Set problem: Copy the rows below word for word, starting with the first one and ending after the line that contains "pyautogui.click(x=961, y=219)". Leave out the pictures.

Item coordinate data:
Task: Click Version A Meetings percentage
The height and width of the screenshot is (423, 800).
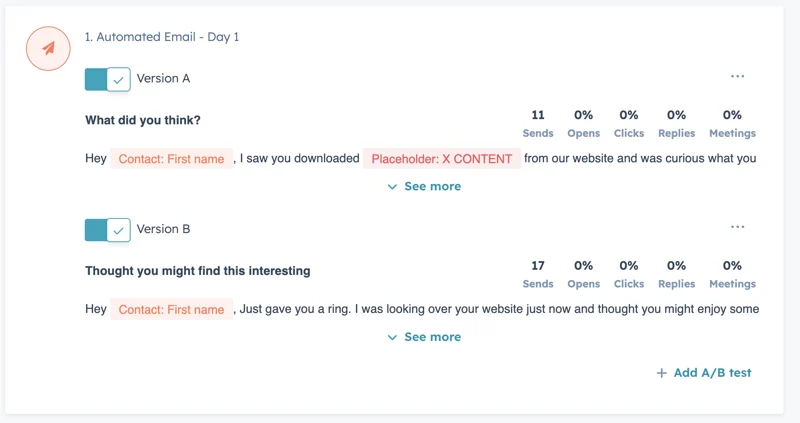Action: click(x=732, y=115)
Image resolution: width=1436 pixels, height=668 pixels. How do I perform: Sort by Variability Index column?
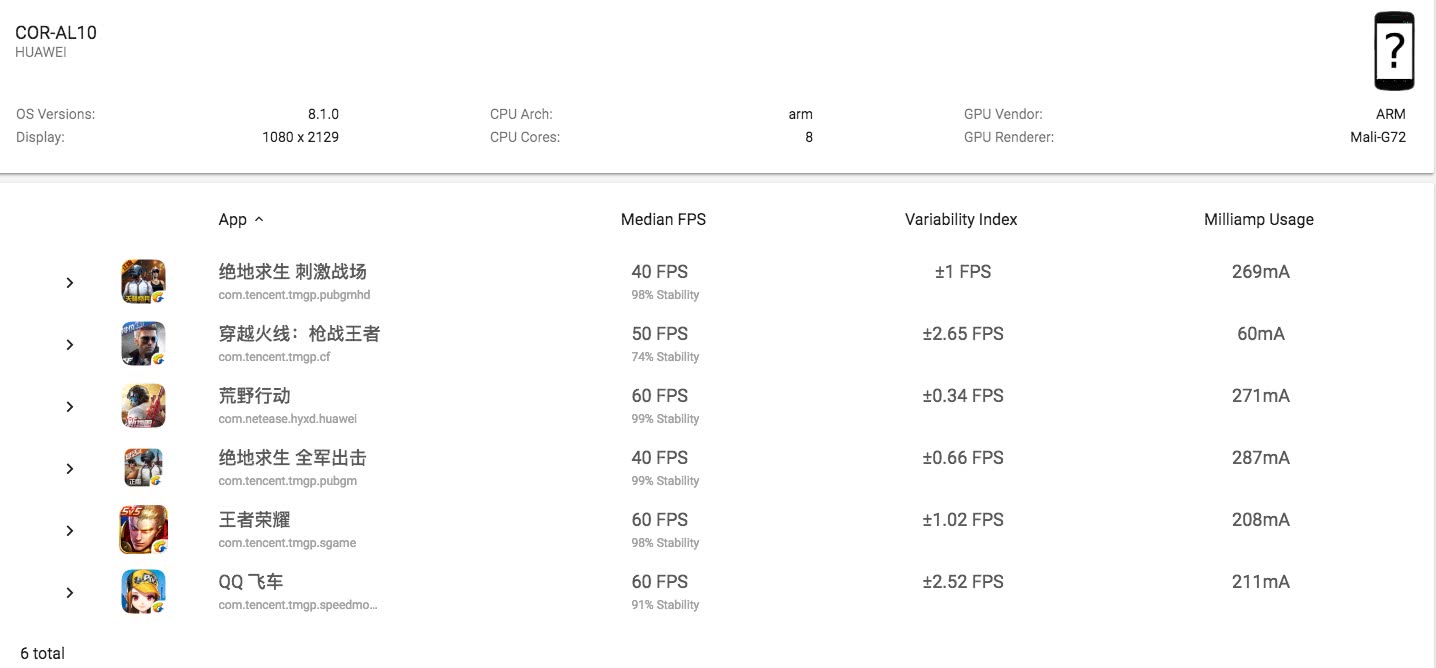pyautogui.click(x=961, y=219)
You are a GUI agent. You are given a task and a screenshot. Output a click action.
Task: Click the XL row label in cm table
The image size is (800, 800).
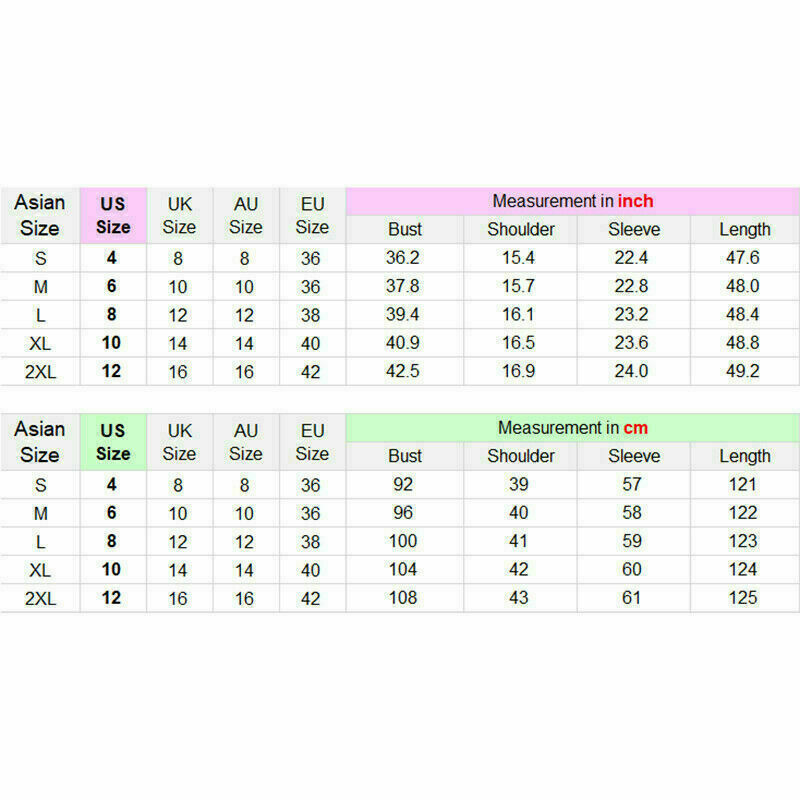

The solution:
Task: Click Version A Meetings percentage
The height and width of the screenshot is (423, 800).
Action: click(x=732, y=115)
Image resolution: width=1436 pixels, height=668 pixels. How do I perform: Sort by Variability Index column?
pyautogui.click(x=961, y=219)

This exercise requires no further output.